SOURCE MATERIAL |

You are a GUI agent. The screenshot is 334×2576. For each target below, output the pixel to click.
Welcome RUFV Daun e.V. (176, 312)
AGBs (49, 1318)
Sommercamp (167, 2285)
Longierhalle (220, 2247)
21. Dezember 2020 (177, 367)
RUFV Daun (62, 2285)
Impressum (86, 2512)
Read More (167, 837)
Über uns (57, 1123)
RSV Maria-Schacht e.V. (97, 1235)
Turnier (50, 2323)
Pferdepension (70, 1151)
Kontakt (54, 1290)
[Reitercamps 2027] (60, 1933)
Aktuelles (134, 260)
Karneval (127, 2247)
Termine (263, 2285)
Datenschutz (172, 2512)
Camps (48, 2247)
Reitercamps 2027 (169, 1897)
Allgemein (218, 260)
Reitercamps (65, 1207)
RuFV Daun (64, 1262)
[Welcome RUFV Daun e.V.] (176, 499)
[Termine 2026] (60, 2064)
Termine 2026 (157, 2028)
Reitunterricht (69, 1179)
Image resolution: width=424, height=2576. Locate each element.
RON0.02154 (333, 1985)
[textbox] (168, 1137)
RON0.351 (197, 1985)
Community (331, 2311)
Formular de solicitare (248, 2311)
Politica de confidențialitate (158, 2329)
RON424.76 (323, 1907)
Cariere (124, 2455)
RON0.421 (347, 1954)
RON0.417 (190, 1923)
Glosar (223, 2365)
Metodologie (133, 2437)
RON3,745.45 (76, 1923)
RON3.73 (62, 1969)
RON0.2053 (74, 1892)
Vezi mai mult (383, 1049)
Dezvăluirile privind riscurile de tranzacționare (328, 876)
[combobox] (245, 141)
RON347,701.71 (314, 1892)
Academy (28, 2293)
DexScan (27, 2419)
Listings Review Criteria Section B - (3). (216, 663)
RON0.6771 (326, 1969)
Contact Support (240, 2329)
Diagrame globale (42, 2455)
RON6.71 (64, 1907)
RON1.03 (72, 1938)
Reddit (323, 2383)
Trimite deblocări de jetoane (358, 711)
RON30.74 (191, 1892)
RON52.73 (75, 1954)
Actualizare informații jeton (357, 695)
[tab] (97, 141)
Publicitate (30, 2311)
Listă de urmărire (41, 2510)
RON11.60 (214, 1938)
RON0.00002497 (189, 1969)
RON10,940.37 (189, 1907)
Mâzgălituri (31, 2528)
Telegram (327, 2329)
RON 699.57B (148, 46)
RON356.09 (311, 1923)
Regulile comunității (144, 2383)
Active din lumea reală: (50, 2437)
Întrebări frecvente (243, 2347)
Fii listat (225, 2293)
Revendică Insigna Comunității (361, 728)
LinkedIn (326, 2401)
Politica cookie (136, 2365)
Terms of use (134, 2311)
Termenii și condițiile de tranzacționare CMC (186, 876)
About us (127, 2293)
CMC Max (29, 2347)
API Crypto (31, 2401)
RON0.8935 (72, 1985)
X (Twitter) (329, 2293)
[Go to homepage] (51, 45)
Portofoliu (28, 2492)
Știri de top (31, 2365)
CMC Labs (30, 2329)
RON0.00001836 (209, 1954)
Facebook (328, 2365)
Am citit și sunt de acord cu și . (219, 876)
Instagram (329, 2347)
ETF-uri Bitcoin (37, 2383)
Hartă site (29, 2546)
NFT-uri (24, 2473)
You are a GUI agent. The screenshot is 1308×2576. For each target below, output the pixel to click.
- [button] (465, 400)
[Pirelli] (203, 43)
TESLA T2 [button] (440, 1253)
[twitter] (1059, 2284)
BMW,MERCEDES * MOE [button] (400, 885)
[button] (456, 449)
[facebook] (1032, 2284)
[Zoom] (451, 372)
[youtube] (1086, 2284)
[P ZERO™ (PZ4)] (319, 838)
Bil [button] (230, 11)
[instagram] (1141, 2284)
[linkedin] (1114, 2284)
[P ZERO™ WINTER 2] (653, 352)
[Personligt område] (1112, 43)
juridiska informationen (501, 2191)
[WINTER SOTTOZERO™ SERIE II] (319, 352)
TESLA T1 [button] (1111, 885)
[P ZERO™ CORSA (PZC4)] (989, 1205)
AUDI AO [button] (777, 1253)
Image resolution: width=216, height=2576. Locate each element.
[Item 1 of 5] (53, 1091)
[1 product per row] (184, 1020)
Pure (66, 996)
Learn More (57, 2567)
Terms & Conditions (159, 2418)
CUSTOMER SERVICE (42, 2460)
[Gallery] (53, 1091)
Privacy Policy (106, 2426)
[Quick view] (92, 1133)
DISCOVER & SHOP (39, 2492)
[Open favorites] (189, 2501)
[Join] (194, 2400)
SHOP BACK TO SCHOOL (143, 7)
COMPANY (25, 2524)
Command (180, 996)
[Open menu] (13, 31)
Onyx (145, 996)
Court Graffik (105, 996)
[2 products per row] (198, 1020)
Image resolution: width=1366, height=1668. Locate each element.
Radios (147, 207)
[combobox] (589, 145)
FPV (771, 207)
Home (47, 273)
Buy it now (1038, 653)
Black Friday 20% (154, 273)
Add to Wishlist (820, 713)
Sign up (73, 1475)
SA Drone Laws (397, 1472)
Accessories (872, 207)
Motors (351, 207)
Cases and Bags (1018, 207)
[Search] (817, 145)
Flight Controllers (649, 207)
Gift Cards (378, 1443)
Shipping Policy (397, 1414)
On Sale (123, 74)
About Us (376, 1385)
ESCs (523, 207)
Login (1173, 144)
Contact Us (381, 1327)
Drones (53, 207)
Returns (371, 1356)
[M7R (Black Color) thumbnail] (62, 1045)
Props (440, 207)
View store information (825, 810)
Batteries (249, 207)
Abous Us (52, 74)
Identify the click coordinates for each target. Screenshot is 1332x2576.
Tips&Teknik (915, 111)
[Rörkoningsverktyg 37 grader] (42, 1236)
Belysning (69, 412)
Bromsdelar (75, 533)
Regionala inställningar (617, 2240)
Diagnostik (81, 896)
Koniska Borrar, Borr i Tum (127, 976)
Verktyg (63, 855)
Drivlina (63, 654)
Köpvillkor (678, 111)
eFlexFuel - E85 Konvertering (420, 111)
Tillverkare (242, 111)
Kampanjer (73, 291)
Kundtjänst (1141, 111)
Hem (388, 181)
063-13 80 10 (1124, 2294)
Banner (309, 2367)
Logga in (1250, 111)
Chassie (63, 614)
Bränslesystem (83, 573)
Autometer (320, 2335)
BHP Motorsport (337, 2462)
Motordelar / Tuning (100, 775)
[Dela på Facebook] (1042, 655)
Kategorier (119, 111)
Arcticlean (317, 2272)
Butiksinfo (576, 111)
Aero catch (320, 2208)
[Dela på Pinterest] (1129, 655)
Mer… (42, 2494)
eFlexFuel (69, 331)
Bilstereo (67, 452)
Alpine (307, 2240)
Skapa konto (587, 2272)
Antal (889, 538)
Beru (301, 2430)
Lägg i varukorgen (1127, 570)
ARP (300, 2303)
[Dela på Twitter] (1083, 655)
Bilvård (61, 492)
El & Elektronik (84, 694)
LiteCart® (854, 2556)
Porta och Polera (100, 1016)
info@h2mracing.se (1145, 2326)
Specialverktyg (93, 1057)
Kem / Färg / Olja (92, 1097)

ACTIVITY | Each line of the data above needs to be returned exactly.

YOUR SOLUTION |
You are a GUI agent. The screenshot is 334×2576. For each target below, output the pixel to click.
Welcome RUFV Daun e.V. (176, 312)
AGBs (49, 1318)
Sommercamp (167, 2285)
Longierhalle (220, 2247)
21. Dezember 2020 (177, 367)
RUFV Daun (62, 2285)
Impressum (86, 2512)
Read More (167, 837)
Über uns (57, 1123)
RSV Maria-Schacht e.V. (97, 1235)
Turnier (50, 2323)
Pferdepension (70, 1151)
Kontakt (54, 1290)
[Reitercamps 2027] (60, 1933)
Aktuelles (134, 260)
Karneval (127, 2247)
Termine (263, 2285)
Datenschutz (172, 2512)
Camps (48, 2247)
Reitercamps 2027 (169, 1897)
Allgemein (218, 260)
Reitercamps (65, 1207)
RuFV Daun (64, 1262)
[Welcome RUFV Daun e.V.] (176, 499)
[Termine 2026] (60, 2064)
Termine 2026 (157, 2028)
Reitunterricht (69, 1179)
Image resolution: width=424, height=2576. Locate each element.
RON0.02154 (333, 1985)
[textbox] (168, 1137)
RON0.351 (197, 1985)
Community (331, 2311)
Formular de solicitare (248, 2311)
Politica de confidențialitate (158, 2329)
RON424.76 (323, 1907)
Cariere (124, 2455)
RON0.421 (347, 1954)
RON0.417 (190, 1923)
Glosar (223, 2365)
Metodologie (133, 2437)
RON3,745.45 (76, 1923)
RON3.73 (62, 1969)
RON0.2053 (74, 1892)
Vezi mai mult (383, 1049)
Dezvăluirile privind riscurile de tranzacționare (328, 876)
[combobox] (245, 141)
RON347,701.71 (314, 1892)
Academy (28, 2293)
DexScan (27, 2419)
Listings Review Criteria Section B - (3). (216, 663)
RON0.6771 (326, 1969)
Contact Support (240, 2329)
Diagrame globale (42, 2455)
RON6.71 (64, 1907)
RON1.03 (72, 1938)
Reddit (323, 2383)
Trimite deblocări de jetoane (358, 711)
RON30.74 (191, 1892)
RON52.73 (75, 1954)
Actualizare informații jeton (357, 695)
[tab] (97, 141)
Publicitate (30, 2311)
Listă de urmărire (41, 2510)
RON11.60 (214, 1938)
RON0.00002497 (189, 1969)
RON10,940.37 (189, 1907)
Mâzgălituri (31, 2528)
Telegram (327, 2329)
RON 699.57B (148, 46)
RON356.09 (311, 1923)
Regulile comunității (144, 2383)
Active din lumea reală: (50, 2437)
Întrebări frecvente (243, 2347)
Fii listat (225, 2293)
Revendică Insigna Comunității (361, 728)
LinkedIn (326, 2401)
Politica cookie (136, 2365)
Terms of use (134, 2311)
Termenii și condițiile de tranzacționare CMC (186, 876)
About us (127, 2293)
CMC Max (29, 2347)
API Crypto (31, 2401)
RON0.8935 (72, 1985)
X (Twitter) (329, 2293)
[Go to homepage] (51, 45)
Portofoliu (28, 2492)
Știri de top (31, 2365)
CMC Labs (30, 2329)
RON0.00001836 (209, 1954)
Facebook (328, 2365)
Am citit și sunt de acord cu și . (219, 876)
Instagram (329, 2347)
ETF-uri Bitcoin (37, 2383)
Hartă site (29, 2546)
NFT-uri (24, 2473)
You are a GUI agent. The screenshot is 1308×2576. For each target below, output the pixel to click.
- [button] (465, 400)
[Pirelli] (203, 43)
TESLA T2 [button] (440, 1253)
[twitter] (1059, 2284)
BMW,MERCEDES * MOE [button] (400, 885)
[button] (456, 449)
[facebook] (1032, 2284)
[Zoom] (451, 372)
[youtube] (1086, 2284)
[P ZERO™ (PZ4)] (319, 838)
Bil [button] (230, 11)
[instagram] (1141, 2284)
[linkedin] (1114, 2284)
[P ZERO™ WINTER 2] (653, 352)
[Personligt område] (1112, 43)
juridiska informationen (501, 2191)
[WINTER SOTTOZERO™ SERIE II] (319, 352)
TESLA T1 [button] (1111, 885)
[P ZERO™ CORSA (PZC4)] (989, 1205)
AUDI AO [button] (777, 1253)
Image resolution: width=216, height=2576. Locate each element.
[Item 1 of 5] (53, 1091)
[1 product per row] (184, 1020)
Pure (66, 996)
Learn More (57, 2567)
Terms & Conditions (159, 2418)
CUSTOMER SERVICE (42, 2460)
[Gallery] (53, 1091)
Privacy Policy (106, 2426)
[Quick view] (92, 1133)
DISCOVER & SHOP (39, 2492)
[Open favorites] (189, 2501)
[Join] (194, 2400)
SHOP BACK TO SCHOOL (143, 7)
COMPANY (25, 2524)
Command (180, 996)
[Open menu] (13, 31)
Onyx (145, 996)
Court Graffik (105, 996)
[2 products per row] (198, 1020)
Image resolution: width=1366, height=1668. Locate each element.
Radios (147, 207)
[combobox] (589, 145)
FPV (771, 207)
Home (47, 273)
Buy it now (1038, 653)
Black Friday 20% (154, 273)
Add to Wishlist (820, 713)
Sign up (73, 1475)
SA Drone Laws (397, 1472)
Accessories (872, 207)
Motors (351, 207)
Cases and Bags (1018, 207)
[Search] (817, 145)
Flight Controllers (649, 207)
Gift Cards (378, 1443)
Shipping Policy (397, 1414)
On Sale (123, 74)
About Us (376, 1385)
ESCs (523, 207)
Login (1173, 144)
Contact Us (381, 1327)
Drones (53, 207)
Returns (371, 1356)
[M7R (Black Color) thumbnail] (62, 1045)
Props (440, 207)
View store information (825, 810)
Batteries (249, 207)
Abous Us (52, 74)
Identify the click coordinates for each target. Screenshot is 1332x2576.
Tips&Teknik (915, 111)
[Rörkoningsverktyg 37 grader] (42, 1236)
Belysning (69, 412)
Bromsdelar (75, 533)
Regionala inställningar (617, 2240)
Diagnostik (81, 896)
Koniska Borrar, Borr i Tum (127, 976)
Verktyg (63, 855)
Drivlina (63, 654)
Köpvillkor (678, 111)
eFlexFuel - E85 Konvertering (420, 111)
Tillverkare (242, 111)
Kampanjer (73, 291)
Kundtjänst (1141, 111)
Hem (388, 181)
063-13 80 10 (1124, 2294)
Banner (309, 2367)
Logga in (1250, 111)
Chassie (63, 614)
Bränslesystem (83, 573)
Autometer (320, 2335)
BHP Motorsport (337, 2462)
Motordelar / Tuning (100, 775)
[Dela på Facebook] (1042, 655)
Kategorier (119, 111)
Arcticlean (317, 2272)
Butiksinfo (576, 111)
Aero catch (320, 2208)
[Dela på Pinterest] (1129, 655)
Mer… (42, 2494)
eFlexFuel (69, 331)
Bilstereo (67, 452)
Alpine (307, 2240)
Skapa konto (587, 2272)
Antal (889, 538)
Beru (301, 2430)
Lägg i varukorgen (1127, 570)
ARP (300, 2303)
[Dela på Twitter] (1083, 655)
Bilvård (61, 492)
El & Elektronik (84, 694)
LiteCart® (854, 2556)
Porta och Polera (100, 1016)
info@h2mracing.se (1145, 2326)
Specialverktyg (93, 1057)
Kem / Färg / Olja (92, 1097)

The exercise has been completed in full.